Now in remission, Dillon, a patient of Borinstein’s, returns to Children’s Hospital every six months for careful monitoring.
Borinstein said the good news with AYA cancers is that once you reach the five-year mark, it’s unlikely your cancer is going to come back. However, long-term side effects, such as infertility or the development of secondary cancers, are possible.
“A lot of the treatments we give can impact their ability to have children. We provide fertility counseling to every AYA cancer patient we treat and discuss fertility preservation resources like sperm banking and egg harvesting before starting therapy,” Borinstein said.
“Anytime we give chemotherapy or radiation therapy, you increase the risk of a secondary cancer. We have to use these tools judiciously, but at the same time we have to cure their primary cancer. I hope that I practice in a day that I don’t have to give these therapies, but we’re not anywhere near that yet.”
Coming out on the other side
Holly Tyler, RN, BSN, has worked with adolescent and young adult cancer patients since completing a nurse residency program in 2005 at Vanderbilt. She worked on the inpatient floor taking care of AYA patients for a decade, and now works with them during their chemotherapy infusions.

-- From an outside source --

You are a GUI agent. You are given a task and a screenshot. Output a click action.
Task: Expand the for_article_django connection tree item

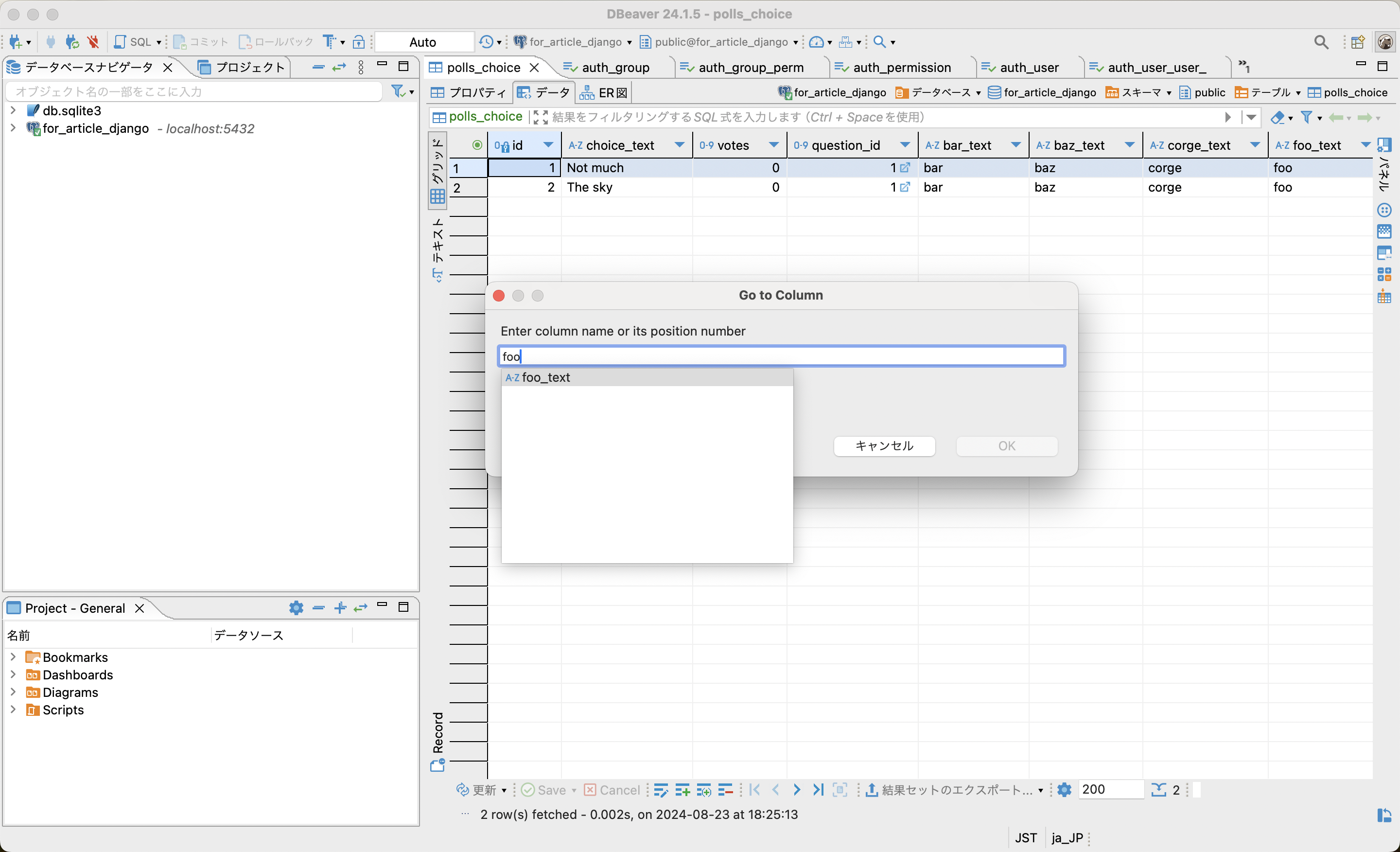13,128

Dillon Porter is one of her patients.
“It’s an honor to be part of their care for as long as they’re seen at Children’s Hospital,” Tyler said.
She said it’s common to see patients’ anxiety manifest into physical symptoms. “They get nauseated in the waiting room just waiting for their infusion. Unlike younger patients, who might be oblivious until it’s right in front of them, they’re very aware of what’s coming. And younger patients don’t understand the ramifications of losing their hair, of their social life being put on pause, of losing weight or gaining weight. The AYA population does.”
AYA patients are often “mad at the world. But I love helping them deal with that, talking through difficult times,” Tyler said.
“I enjoy the awkward conversations. I worry they’re not having them otherwise. They’re going through so many things at this age, and then to throw cancer on top of that. Some kids don’t want to talk to their parents, they might be afraid of losing friends, and I try to help them get those thoughts out,” Tyler said.
“I like seeing them transformed — going from the first day when they’re scared and angry to being the person coming out on the other side, being able to advocate for others.”